12 Utah 2d 347 (1961)
366 P.2d 607
LAWRENCE BUTTERFIELD, PLAINTIFF AND RESPONDENT,
v.
DONALD G. CHANEY, DEFENDANT AND APPELLANT.
No. 9413.
Supreme Court of Utah.
November 30, 1961.
Thomas P. Vuyk, Salt Lake City, for appellant.
Karl V. King, Salt Lake City, for respondent.
HENRIOD, Justice.
Appeal from a judgment for plaintiff, a landscaper, against defendant, a home owner. The latter urged that plaintiff was an unlicensed contractor, and as such, had undertaken a "project"[1] aggregating a fixed sum exceeding $1,000, which would avoid the contract under Utah decisional authority.[2] Thus, he reasons, plaintiff was not exempt as one contracting for a fixed sum less than $1,000.[3] Affirmed, with costs to plaintiff.

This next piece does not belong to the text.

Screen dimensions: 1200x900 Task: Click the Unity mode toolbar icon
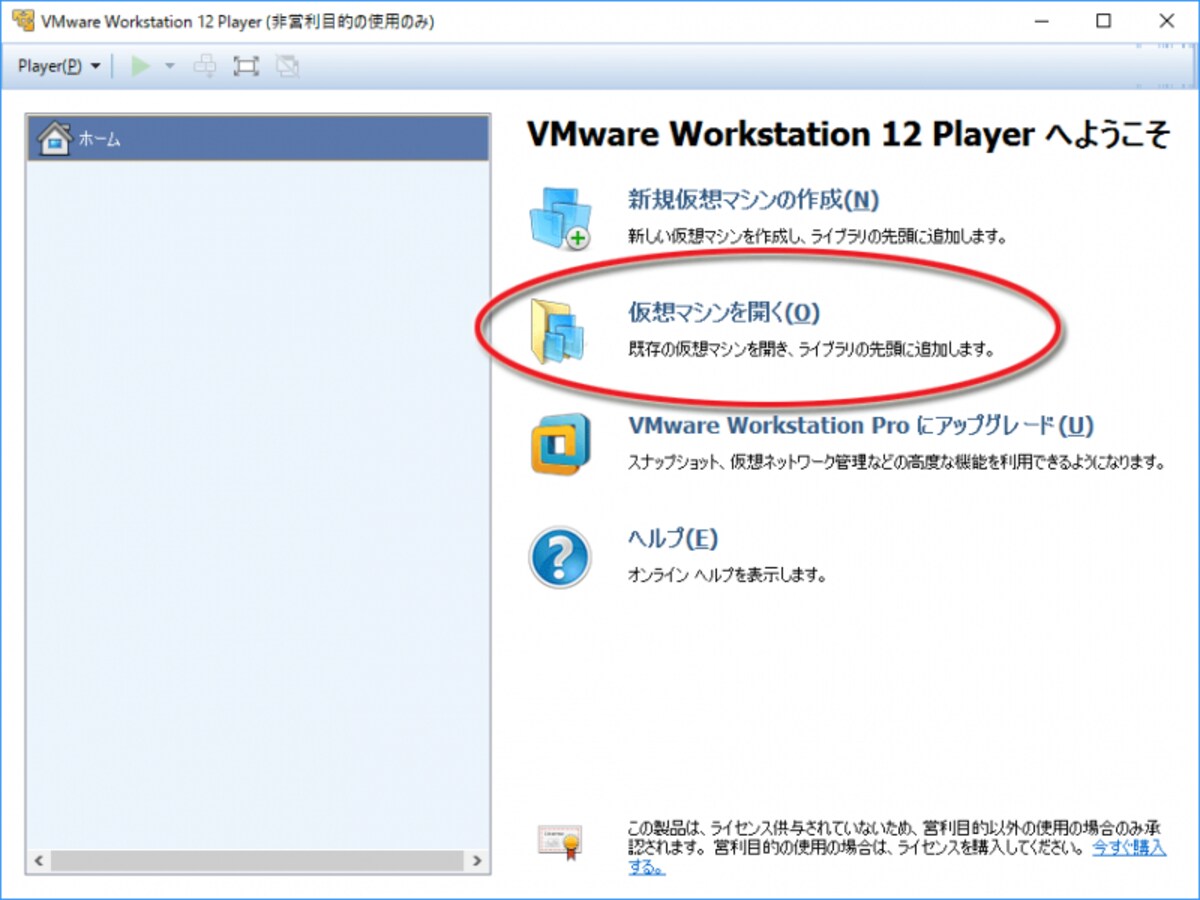(288, 66)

In writing defendant agreed to pay plaintiff $893 to put in a retaining wall, patio, and lawn. Thereafter there was some loose but disputatious conversation about a block fence, which finally and orally was agreed to be built by plaintiff. He accomplished this employment and was paid for it. A third job to install planters was discussed. The work thereon was performed. The integrated contract for $893, plus the two other work pieces aggregated more than $1,000. The court held there was not one project, but three separate jobs as to time of execution and as to fixed amounts. It said that plaintiff was statutorily exempt, and we agree.

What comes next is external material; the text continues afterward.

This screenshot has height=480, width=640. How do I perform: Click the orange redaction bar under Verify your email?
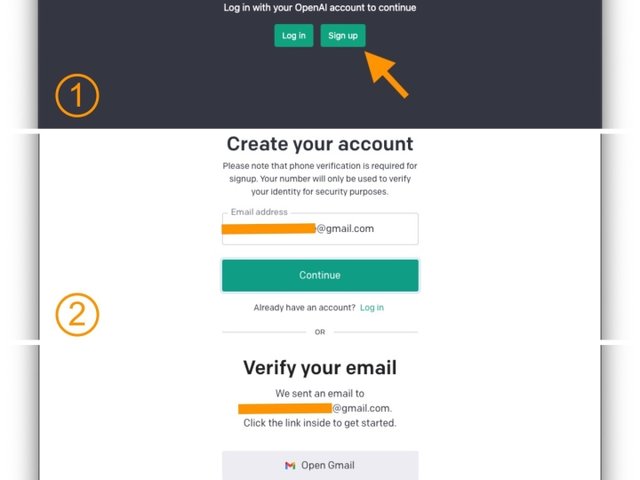[x=285, y=408]
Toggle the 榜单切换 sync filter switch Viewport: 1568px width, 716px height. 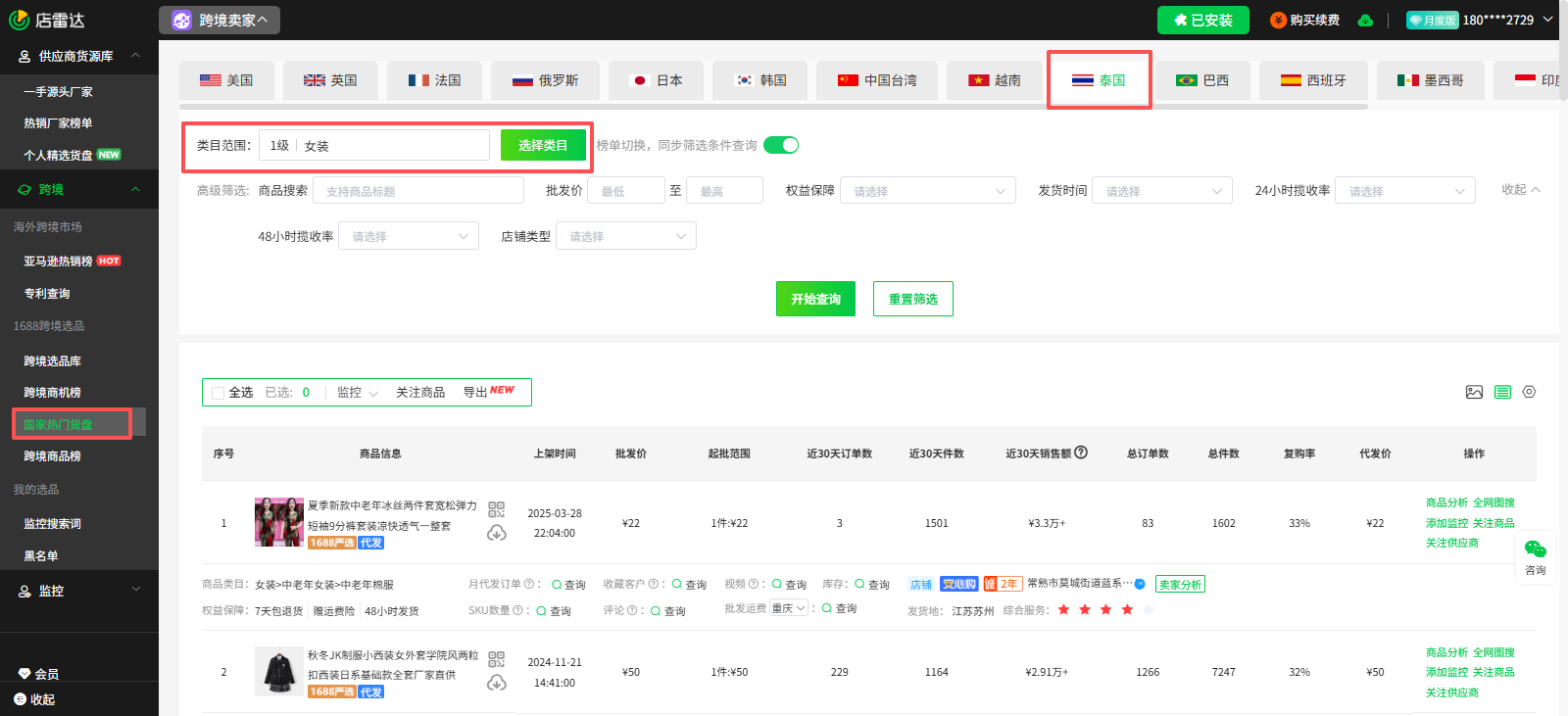781,145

Nowhere in defendant's brief is found any reference to any page in the voluminous 238-page record to support the gratuitous conclusion that "It is the contention of the appellant that the determination should be from all of the circumstances involved in the entire transaction." However, though we could decide this case based on such failure to point to the record for sustaining evidence,[4] we have gone over it and find ample substantial, competent and credible evidence to support the trial court. Hence, under well-known appellate review principles, we affirm.
WADE, C.J., and McDONOUGH, CALLISTER and CROCKETT, JJ., concur.
NOTES
[1]  Title 58-23-3(3), Utah Code Annotated 1953, L. 1957, ch. 115, Sec. 3, defining a contractor subject to licensing as "any person * * * who for a fixed sum * * * undertakes with another for the construction * * * of any building * * * or other * * * project * * *."

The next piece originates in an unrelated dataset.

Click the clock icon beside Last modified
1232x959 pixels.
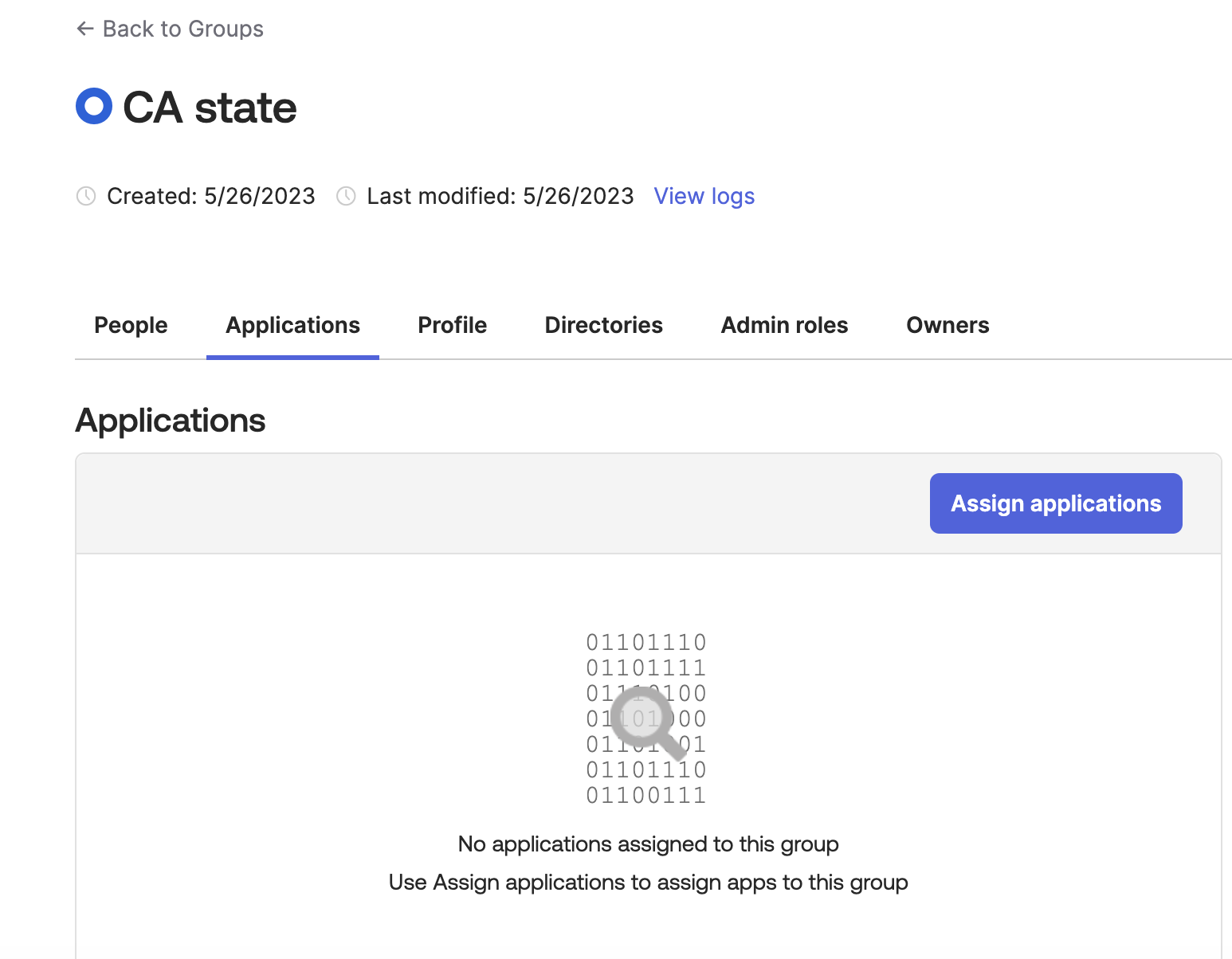[x=346, y=196]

[2]  Eklund v. Ewell, 1949, 116 Utah 521, 211 P.2d 849; Olsen v. Reese, 1948, 114 Utah 411, 200 P.2d 733.
[3]  Title 58-23-2(6), U.C.A., L. 1957, ch. 115, Sec. 2; 1961, ch. 137, Sec. 2, gives no license for one contracting a job aggregating a fixed sum less than $1,000.
[4]  Rule 75(p) (2) (2), Utah Rules of Civil Procedure; In re Lavelle's Estate, 122 Utah 253, 248 P.2d 372 (1952); Lepasiotes v. Dinsdale, 121 Utah 359, 242 P.2d 297 (1952).